Maßgeblich für die Frage, ob eine Partei zu den Problemen passt, ist der Problemhorizont der Fragesteller. Dabei muss in Rechnung gestellt werden, dass jede Partei eine Werte- und Interessenrepräsentanz zu sein hat und traditionelle Einstellungen, Verhaltensgewohnheiten mit sich schleppt, die Neuorientierungen erschwert. „Man muss auch dann auf der Höhe der Zeit sein, wenn sie es nicht ist.“ Diese Anforderung, die Stanislaw Lec aphoristisch formuliert hat, ist deshalb immer nur annähernd erfüllbar. Sieht man die Gegenwartsprobleme und Zukunftsherausforderung darin, dass die Industriegesellschaften in einer existenziellen Krise stecken, weil sich ihre Ressourcenbasis erschöpft und die Folgen fossilen und atomaren Energieverbrauchs nicht allein die natürlichen Lebensgrundlagen, sondern auch die Grundlagen allen Wirtschaftens gefährden; darin, dass die extrem einseitig angelegte wirtschaftliche Liberalisierung im europäischen und globalen Maßstab die soziale Balance aller Gesellschaften zerstört; und darin, dass die alten politischen Rezepte nicht mehr dazu taugen, diesen Herausforderungen entsprechen zu können – dann lag oder liegt „Rot-Grün“ relativ mehr auf der Höhe der Zeit als alle anderen denkbaren Formationen. Nicht, dass sie diesen Herausforderungen befriedigend entsprochen hätten (in der Energiefrage relativ mehr als in anderen), aber es sind Fragen, die bei „Rot-Grün“ wenigstens gestellt werden. In der Summe hat sie ihnen eher zu wenig als zu viel entsprochen.
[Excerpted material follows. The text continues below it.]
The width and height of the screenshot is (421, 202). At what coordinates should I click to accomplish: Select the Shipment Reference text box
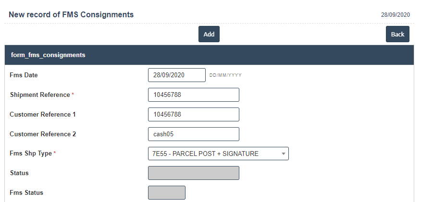[x=193, y=95]

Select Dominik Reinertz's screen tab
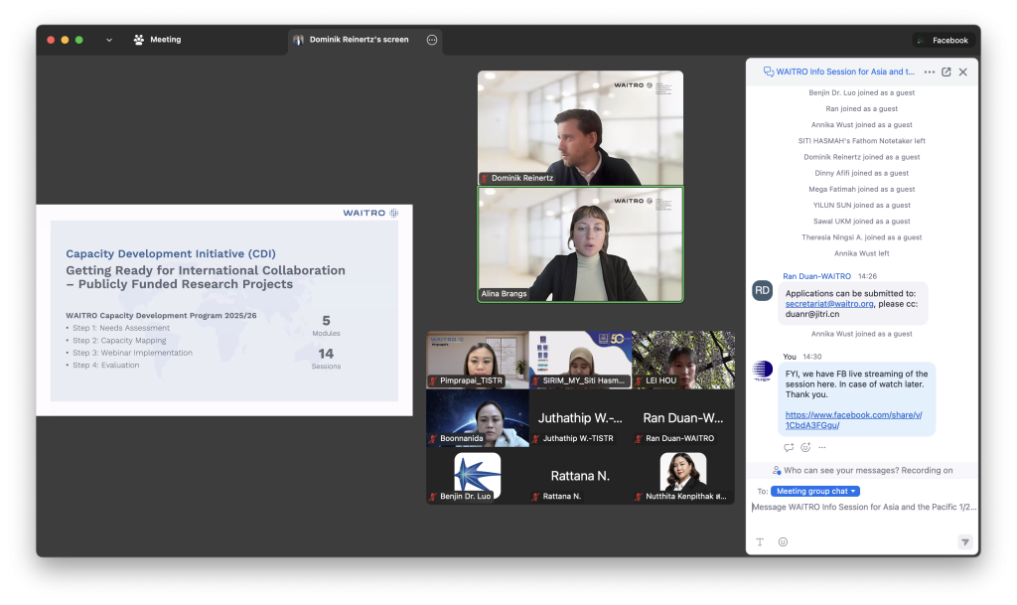[x=358, y=40]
Dass „Rot-Grün“ jetzt dennoch den Verlust der Regierungsmacht vor Augen hat, liegt daran, dass sie dafür in einer anderen Frage zu modern war: Die Träger dieser Koalition haben die Profilierung dieser Themen und der dazugehörigen Konzepte zugunsten ihrer jeweiligen individuellen Profilierung vernachlässigt. Statt Themen zu vergesellschaften, wurden die verfolgten politischen Projekte individualisiert, personalisiert und privatisiert – und damit entpolitisiert. Dies ist die eigentliche Quelle der Fehler, Unzulänglichkeiten, Unschlüssigkeiten und Beliebigkeiten, mit denen sich „Rot-Grün“ und ihre Beteiligten selbst heimgesucht haben. Deshalb blieben Projekte unvermittelt und wurden Widersprüche nicht ausgetragen, mit denen sich Politik auseinander setzen muss.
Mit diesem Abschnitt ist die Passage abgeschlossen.